# What We Do in the Shadows - Blu-ray Review



## Mike Edwards (Mar 10, 2011)

[img]http://www.hometheatershack.com/gallery/file.php?n=50105[/img] 
*Title: What We Do In the Shadows* 

*Movie:* :4stars:
*Video:* :4stars:
*Audio:* :4stars: 
*Extras:* :3stars: 

*HTS Overall Score:*78




[img]http://www.hometheatershack.com/gallery/file.php?n=50113[/img]*Summary*
Mockumentaries can be a bit hit or miss, but team of Jermaine Clement, Taika Waititit and Johnny Brugh together and you have a recipe for downright hilarity. The best way of describing “What We Do in the Shadows” is to say that it is a combination of Mel Brook’s “Dead and Loving It” with documentary style of film making. Tongue is firmly planted in cheek as Jermaine and Taika make a buddy buddy mockumentary about the joys, sorrows and trials of being a vampire in New Zealand. The movie easily could have fallen prey to self-pretentious humor, but the three main leads have such fantastic chemistry and the dialog is so deliciously witty that your sides will split with laughter at the end of the breezy 86 minute run time. 
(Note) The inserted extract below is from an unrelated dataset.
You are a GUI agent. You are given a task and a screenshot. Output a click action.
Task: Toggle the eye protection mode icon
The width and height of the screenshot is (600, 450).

Life is hard for people in general, but it’s even harder for vampires to make a living in a world nearly over run with living breathing human beings. You can’t have the curtains open during the daytime without dying, your love life is nonexistent, your flat mates won’t do the bloody dishes (literally) and people just misunderstand your crazing for human blood. Viago (Taika Waititi), Vladislov (Jermain Clement), Deacon (Johnny Brugh) and Petyr (Ben Fransham) are sick and tired of it, so they hire a documentary crew (kindly supplying them with protective crosses and promises of not being bitten) to follow them around for a few days and film their life. We open with Viago (who’s kind of a dandy), waking his three other flat mates for a flat meeting to discuss chores. There we see the hundreds of year old vampires still have room mate issues as much as the next guy. Deacon is the crazy one of the group and refuses to pull his weight, while the overly pretentious Vladislov wants to eat a few too many people. Petyr is 8000+ years old and prefers to stay in the basement looking like he came out of the movie “Nosferatu”.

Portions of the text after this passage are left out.